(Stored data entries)

<<<<

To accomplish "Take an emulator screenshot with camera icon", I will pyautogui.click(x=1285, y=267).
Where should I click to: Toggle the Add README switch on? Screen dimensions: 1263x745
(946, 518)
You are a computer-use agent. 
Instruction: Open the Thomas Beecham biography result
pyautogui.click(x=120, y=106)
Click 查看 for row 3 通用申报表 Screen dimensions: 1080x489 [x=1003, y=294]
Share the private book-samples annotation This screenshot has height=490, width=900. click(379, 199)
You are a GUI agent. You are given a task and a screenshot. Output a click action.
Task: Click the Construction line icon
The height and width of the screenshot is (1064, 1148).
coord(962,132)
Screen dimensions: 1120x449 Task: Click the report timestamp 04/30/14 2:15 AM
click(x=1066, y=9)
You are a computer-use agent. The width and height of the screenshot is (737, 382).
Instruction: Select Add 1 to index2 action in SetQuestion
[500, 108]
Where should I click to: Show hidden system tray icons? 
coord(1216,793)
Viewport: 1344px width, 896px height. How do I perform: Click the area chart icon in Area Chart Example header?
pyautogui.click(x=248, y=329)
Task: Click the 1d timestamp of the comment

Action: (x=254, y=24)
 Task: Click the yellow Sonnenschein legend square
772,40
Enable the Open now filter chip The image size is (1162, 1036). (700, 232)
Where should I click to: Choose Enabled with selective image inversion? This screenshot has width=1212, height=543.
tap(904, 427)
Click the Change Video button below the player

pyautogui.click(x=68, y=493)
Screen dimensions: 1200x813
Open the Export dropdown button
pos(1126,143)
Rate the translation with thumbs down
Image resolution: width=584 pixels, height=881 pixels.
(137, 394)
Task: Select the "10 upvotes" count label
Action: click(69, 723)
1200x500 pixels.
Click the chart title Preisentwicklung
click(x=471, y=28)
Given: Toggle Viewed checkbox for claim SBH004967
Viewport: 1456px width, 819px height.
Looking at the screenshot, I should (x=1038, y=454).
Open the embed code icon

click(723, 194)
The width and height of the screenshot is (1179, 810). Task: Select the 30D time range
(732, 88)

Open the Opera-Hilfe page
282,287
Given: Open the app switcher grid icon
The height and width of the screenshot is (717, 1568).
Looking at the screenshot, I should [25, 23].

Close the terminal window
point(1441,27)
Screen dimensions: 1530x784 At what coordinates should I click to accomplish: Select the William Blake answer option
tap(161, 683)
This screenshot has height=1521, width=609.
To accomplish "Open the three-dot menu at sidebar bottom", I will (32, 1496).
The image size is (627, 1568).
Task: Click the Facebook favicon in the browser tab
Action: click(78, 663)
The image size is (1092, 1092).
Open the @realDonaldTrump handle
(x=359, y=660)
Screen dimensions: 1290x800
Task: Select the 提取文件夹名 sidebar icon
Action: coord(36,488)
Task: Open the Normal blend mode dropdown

>>>>

Try it.
Note every line of the entries in which "agent" appears, and copy it down.

Solved problem.
You are a computer-use agent. 
You are a GUI agent. You are given a task and a screenshot. Output a click action.
You are a computer-use agent. The width and height of the screenshot is (737, 382).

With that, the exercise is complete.